Material
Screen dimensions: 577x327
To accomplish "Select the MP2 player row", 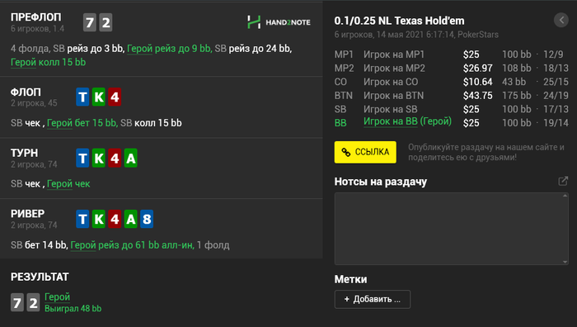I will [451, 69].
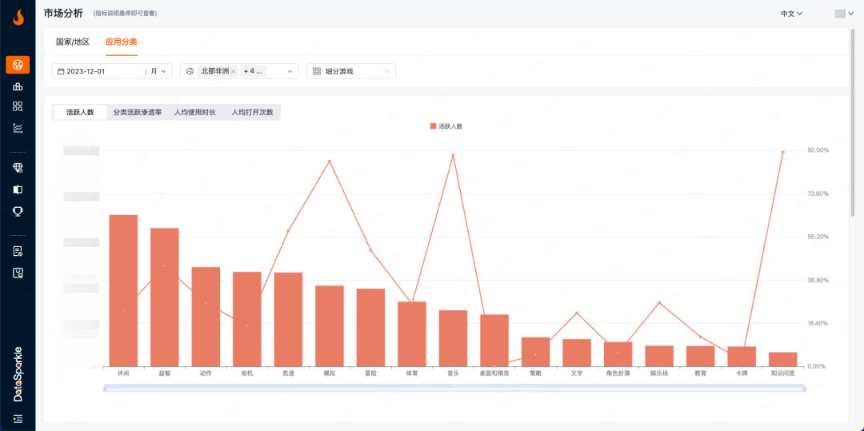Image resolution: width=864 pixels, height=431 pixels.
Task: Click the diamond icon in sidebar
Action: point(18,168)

---

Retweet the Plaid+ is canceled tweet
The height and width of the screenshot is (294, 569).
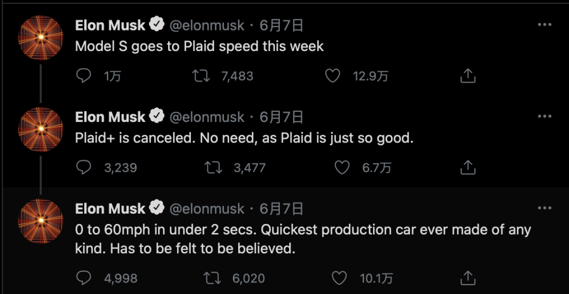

What you will do
Can you copy out word for word the part of the data that opens with the line containing "Retweet the Plaid+ is canceled tweet" and closes with the line containing "The height and"?

Output
Retweet the Plaid+ is canceled tweet
The height and width of the screenshot is (294, 569).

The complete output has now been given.